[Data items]
○ ○ ○ ○
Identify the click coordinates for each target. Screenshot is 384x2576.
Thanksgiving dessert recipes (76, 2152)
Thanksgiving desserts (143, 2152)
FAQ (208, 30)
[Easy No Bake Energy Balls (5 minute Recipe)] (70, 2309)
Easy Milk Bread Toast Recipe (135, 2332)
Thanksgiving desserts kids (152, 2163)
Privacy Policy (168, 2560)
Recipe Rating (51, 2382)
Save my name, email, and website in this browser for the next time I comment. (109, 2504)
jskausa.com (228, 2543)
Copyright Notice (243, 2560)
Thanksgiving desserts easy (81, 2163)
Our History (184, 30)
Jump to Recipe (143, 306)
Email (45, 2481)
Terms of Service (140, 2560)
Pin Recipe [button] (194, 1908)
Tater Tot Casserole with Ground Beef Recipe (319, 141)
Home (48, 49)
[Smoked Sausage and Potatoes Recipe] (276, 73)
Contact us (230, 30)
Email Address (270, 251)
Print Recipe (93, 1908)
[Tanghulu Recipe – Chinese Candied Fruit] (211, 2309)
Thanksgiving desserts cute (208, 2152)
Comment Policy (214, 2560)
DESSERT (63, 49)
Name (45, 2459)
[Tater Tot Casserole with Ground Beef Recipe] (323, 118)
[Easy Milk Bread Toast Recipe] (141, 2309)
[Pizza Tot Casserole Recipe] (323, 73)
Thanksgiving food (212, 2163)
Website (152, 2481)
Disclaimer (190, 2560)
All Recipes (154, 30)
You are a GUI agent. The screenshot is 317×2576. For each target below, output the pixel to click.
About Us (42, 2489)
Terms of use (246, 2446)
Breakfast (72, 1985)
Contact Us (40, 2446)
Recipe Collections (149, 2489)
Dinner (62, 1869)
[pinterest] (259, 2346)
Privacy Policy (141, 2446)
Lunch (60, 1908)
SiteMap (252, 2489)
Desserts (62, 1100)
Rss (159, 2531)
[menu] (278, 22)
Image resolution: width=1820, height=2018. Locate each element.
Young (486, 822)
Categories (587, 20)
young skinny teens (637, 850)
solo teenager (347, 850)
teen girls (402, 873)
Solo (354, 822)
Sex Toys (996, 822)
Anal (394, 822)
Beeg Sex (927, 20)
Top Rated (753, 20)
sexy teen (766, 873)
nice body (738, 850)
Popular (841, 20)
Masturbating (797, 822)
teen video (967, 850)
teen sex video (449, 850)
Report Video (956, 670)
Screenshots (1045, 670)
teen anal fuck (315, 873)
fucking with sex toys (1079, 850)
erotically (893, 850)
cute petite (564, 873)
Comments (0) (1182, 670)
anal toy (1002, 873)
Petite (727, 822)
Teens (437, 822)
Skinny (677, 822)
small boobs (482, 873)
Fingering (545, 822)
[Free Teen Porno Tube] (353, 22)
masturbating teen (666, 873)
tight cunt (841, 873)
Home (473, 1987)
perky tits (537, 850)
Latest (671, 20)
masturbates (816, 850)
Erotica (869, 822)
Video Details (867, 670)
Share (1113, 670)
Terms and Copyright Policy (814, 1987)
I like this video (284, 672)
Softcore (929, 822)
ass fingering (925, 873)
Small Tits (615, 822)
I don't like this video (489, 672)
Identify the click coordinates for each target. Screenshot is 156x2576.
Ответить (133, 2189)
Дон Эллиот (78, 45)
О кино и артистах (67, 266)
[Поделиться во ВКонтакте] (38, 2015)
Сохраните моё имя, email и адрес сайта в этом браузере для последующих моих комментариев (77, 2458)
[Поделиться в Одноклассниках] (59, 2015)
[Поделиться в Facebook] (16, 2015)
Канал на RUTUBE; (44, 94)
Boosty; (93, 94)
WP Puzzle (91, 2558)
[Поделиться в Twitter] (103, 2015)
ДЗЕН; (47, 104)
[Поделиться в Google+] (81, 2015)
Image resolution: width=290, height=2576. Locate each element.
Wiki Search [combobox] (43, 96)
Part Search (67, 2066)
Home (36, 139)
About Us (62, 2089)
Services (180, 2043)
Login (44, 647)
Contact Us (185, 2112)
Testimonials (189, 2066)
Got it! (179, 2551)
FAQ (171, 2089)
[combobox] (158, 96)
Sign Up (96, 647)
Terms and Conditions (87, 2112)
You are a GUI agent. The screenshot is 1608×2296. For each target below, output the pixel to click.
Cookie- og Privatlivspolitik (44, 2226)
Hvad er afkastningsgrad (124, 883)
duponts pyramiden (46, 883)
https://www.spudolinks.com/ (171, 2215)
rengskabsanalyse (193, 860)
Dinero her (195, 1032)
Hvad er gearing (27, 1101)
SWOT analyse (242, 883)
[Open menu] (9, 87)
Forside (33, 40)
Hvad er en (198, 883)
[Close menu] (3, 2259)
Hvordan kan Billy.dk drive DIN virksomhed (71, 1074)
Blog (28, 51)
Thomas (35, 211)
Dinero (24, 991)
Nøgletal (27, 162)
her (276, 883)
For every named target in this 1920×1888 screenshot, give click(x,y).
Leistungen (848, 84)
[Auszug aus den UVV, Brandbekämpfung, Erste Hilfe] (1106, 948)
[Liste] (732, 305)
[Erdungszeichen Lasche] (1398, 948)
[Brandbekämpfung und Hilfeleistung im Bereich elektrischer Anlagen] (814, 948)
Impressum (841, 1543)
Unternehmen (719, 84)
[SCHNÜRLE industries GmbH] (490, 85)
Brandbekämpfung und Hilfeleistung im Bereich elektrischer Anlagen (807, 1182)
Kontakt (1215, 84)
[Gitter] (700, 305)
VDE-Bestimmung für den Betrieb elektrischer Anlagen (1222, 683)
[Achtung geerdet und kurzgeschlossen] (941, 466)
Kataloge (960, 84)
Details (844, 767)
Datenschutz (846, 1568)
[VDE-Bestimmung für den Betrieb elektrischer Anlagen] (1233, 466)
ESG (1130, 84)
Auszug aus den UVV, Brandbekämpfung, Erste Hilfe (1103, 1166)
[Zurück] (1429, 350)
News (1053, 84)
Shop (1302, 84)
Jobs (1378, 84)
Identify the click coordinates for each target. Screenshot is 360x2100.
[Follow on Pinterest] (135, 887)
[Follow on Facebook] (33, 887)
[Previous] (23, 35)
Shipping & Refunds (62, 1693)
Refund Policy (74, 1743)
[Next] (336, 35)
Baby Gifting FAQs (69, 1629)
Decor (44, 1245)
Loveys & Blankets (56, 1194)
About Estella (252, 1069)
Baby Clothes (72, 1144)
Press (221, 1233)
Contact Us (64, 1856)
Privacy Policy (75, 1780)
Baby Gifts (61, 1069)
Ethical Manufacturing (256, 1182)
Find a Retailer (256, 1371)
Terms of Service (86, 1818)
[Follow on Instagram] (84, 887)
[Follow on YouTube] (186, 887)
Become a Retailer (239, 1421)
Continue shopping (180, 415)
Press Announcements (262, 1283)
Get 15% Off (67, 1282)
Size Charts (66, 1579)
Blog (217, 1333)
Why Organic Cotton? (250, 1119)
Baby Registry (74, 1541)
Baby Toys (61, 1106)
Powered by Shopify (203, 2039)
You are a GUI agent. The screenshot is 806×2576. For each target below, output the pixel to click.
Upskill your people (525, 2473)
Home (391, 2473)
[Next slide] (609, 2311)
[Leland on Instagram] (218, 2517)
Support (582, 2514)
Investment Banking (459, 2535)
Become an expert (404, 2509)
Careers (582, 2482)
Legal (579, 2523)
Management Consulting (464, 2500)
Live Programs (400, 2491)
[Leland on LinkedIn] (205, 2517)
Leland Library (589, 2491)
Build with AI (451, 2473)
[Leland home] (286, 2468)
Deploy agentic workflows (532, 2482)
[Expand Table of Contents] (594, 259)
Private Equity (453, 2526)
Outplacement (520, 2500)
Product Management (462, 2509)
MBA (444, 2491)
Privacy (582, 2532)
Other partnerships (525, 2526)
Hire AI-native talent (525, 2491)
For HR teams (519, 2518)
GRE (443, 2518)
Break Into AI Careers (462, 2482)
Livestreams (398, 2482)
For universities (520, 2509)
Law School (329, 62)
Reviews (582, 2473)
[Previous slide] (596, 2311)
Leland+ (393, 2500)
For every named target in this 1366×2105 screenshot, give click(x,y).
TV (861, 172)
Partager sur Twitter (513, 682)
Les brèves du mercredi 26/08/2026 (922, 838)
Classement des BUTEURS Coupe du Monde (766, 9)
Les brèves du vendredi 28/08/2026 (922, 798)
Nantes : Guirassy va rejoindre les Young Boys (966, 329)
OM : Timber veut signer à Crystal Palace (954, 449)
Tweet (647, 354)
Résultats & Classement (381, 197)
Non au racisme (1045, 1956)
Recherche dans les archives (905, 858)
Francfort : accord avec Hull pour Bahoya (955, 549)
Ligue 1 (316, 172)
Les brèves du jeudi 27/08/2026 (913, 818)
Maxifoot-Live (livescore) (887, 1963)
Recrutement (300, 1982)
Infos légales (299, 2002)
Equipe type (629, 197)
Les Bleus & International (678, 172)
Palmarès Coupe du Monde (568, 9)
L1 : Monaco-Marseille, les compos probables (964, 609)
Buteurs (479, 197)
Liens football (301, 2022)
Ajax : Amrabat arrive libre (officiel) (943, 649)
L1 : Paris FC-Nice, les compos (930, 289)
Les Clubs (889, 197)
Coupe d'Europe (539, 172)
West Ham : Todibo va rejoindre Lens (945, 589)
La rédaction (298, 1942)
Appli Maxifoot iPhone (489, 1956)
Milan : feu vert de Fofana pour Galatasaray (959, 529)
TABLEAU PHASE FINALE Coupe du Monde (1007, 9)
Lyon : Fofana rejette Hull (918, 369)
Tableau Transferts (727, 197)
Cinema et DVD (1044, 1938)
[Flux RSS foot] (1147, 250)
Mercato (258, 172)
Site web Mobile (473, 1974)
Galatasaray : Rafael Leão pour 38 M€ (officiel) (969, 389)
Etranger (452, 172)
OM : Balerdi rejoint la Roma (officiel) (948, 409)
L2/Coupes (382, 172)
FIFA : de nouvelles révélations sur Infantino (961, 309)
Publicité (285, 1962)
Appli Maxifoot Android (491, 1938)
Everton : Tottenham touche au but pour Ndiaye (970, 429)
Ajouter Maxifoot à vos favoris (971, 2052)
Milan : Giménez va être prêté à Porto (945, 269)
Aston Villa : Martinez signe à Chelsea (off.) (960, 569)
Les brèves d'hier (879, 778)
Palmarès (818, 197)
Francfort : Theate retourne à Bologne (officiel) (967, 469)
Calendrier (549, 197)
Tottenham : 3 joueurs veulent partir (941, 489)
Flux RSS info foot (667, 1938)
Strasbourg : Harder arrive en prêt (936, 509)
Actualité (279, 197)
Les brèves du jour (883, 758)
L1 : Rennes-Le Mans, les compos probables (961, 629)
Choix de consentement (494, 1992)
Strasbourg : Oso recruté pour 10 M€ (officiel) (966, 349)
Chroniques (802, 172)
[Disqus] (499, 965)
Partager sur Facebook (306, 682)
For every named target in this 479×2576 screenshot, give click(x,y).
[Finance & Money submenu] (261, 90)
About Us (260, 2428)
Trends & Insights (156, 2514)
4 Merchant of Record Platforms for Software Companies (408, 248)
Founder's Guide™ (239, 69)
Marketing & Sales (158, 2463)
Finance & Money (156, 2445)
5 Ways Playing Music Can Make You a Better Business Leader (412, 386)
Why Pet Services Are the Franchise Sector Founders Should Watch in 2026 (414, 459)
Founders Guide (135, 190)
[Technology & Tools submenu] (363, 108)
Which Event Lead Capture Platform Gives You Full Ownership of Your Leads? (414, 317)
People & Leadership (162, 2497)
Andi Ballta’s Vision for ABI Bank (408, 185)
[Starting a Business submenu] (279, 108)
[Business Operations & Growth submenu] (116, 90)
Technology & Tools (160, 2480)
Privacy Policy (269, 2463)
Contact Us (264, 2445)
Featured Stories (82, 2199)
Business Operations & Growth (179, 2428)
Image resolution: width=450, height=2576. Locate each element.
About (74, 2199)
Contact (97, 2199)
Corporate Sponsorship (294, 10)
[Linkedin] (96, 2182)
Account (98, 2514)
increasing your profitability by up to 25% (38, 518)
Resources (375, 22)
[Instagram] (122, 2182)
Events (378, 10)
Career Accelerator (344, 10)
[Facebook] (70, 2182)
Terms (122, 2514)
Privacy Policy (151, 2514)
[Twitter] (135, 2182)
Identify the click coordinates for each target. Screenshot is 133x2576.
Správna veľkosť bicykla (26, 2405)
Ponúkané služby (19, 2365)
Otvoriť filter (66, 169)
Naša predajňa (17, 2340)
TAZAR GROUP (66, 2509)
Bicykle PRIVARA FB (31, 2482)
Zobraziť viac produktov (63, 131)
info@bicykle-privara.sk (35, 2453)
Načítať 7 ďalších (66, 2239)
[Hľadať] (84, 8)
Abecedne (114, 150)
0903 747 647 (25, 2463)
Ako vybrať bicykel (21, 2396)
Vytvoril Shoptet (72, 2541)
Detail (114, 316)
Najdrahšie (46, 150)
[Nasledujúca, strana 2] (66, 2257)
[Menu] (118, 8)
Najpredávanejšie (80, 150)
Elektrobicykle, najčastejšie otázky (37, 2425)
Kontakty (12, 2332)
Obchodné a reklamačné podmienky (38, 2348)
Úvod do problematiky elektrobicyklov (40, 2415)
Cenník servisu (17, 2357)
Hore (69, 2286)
○ ○ ○ ○
Task: Find the line with "masturbating teen (666, 873)" in the entries above. Retype it and each line after it, exactly, through the line with "Terms and Conditions (87, 2112)", and stop there.

Exercise response:
masturbating teen (666, 873)
tight cunt (841, 873)
Home (473, 1987)
perky tits (537, 850)
Latest (671, 20)
masturbates (816, 850)
Erotica (869, 822)
Video Details (867, 670)
Share (1113, 670)
Terms and Copyright Policy (814, 1987)
I like this video (284, 672)
Softcore (929, 822)
ass fingering (925, 873)
Small Tits (615, 822)
I don't like this video (489, 672)
Identify the click coordinates for each target. Screenshot is 156x2576.
Ответить (133, 2189)
Дон Эллиот (78, 45)
О кино и артистах (67, 266)
[Поделиться во ВКонтакте] (38, 2015)
Сохраните моё имя, email и адрес сайта в этом браузере для последующих моих комментариев (77, 2458)
[Поделиться в Одноклассниках] (59, 2015)
[Поделиться в Facebook] (16, 2015)
Канал на RUTUBE; (44, 94)
Boosty; (93, 94)
WP Puzzle (91, 2558)
[Поделиться в Twitter] (103, 2015)
ДЗЕН; (47, 104)
[Поделиться в Google+] (81, 2015)
Image resolution: width=290, height=2576. Locate each element.
Wiki Search [combobox] (43, 96)
Part Search (67, 2066)
Home (36, 139)
About Us (62, 2089)
Services (180, 2043)
Login (44, 647)
Contact Us (185, 2112)
Testimonials (189, 2066)
Got it! (179, 2551)
FAQ (171, 2089)
[combobox] (158, 96)
Sign Up (96, 647)
Terms and Conditions (87, 2112)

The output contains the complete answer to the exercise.